Task prompt :: Copy every line of the listing that holds the string "header".

+===+

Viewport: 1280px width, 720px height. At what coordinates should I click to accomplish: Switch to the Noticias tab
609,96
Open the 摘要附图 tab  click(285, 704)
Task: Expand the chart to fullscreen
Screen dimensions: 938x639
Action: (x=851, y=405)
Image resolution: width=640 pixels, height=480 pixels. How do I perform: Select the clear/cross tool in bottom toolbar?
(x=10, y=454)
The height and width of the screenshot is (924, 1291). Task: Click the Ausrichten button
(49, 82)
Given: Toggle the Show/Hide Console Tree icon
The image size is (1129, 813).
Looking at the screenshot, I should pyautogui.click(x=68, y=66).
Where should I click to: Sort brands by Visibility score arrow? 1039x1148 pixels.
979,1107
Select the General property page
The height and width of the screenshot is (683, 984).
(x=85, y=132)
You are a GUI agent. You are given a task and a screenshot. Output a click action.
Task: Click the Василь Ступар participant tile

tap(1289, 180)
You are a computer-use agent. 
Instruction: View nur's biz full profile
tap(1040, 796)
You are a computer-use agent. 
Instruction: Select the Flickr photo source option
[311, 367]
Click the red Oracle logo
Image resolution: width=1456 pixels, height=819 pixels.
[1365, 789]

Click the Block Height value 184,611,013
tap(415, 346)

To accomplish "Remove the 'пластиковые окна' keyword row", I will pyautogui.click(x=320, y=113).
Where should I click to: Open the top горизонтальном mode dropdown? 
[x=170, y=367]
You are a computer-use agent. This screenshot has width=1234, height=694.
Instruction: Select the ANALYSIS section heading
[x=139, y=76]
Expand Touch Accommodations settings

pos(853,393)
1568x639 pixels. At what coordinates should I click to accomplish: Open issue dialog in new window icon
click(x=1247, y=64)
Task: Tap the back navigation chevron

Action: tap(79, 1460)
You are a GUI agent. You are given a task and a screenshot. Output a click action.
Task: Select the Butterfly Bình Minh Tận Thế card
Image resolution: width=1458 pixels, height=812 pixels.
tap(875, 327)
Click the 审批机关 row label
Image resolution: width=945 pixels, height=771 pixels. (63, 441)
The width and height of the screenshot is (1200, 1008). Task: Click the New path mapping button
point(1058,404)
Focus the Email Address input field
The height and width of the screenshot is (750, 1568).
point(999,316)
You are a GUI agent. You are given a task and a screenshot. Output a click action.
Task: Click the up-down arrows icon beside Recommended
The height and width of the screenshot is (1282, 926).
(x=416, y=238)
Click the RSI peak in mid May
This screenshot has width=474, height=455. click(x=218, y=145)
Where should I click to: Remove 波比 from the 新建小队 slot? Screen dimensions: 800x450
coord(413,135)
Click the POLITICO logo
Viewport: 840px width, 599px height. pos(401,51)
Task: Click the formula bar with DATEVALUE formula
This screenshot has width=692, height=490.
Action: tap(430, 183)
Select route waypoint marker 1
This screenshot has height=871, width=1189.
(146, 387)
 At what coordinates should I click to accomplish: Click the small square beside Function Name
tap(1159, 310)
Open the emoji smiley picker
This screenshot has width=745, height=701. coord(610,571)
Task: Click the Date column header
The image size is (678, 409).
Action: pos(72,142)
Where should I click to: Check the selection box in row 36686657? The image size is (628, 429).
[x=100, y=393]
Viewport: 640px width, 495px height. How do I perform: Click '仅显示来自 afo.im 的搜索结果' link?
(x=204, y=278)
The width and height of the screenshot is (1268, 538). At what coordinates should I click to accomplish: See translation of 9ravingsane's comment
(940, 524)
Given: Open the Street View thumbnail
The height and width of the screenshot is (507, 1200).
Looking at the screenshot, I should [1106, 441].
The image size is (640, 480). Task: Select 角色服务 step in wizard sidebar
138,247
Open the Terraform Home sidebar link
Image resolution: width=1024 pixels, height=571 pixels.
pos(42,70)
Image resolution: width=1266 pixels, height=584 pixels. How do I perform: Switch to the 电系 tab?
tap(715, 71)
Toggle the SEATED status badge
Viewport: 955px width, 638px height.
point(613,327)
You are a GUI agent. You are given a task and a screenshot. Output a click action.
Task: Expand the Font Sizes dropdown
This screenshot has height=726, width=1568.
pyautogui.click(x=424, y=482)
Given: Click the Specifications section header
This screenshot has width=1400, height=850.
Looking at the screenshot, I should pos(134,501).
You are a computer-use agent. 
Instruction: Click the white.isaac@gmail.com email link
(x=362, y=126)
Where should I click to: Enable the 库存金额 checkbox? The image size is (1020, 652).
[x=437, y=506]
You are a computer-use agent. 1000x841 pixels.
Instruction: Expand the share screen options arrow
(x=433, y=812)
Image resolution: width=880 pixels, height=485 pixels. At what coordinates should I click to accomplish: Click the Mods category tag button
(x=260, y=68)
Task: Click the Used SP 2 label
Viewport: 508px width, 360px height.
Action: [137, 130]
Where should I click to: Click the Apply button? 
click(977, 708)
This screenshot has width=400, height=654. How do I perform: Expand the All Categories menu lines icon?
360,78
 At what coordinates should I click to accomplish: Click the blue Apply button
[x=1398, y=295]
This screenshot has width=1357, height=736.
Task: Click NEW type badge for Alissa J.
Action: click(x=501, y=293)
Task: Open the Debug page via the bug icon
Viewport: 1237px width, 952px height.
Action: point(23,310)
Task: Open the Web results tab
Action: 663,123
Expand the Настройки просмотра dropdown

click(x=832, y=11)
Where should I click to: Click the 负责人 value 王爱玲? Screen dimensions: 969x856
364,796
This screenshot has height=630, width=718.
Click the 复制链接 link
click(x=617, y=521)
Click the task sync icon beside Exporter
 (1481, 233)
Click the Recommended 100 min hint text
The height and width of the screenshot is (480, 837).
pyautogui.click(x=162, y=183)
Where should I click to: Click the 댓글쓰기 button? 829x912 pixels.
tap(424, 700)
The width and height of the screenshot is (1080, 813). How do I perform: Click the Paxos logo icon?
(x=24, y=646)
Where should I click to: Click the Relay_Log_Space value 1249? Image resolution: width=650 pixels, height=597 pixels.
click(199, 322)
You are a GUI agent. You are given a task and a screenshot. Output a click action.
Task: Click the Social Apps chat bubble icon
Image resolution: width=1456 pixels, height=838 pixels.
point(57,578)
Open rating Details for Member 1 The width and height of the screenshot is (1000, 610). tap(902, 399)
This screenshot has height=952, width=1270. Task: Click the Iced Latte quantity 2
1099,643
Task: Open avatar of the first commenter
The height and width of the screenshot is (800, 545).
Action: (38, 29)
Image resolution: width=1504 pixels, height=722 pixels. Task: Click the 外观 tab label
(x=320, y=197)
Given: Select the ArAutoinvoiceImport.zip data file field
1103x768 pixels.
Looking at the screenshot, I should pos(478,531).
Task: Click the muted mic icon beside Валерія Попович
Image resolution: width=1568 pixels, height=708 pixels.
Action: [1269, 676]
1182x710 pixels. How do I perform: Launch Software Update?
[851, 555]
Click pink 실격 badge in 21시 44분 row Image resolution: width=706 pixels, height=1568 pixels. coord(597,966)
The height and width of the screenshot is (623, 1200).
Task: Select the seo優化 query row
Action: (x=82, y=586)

+===+

Answer to the problem ::
Task: Click the Date column header
Given: Click the Specifications section header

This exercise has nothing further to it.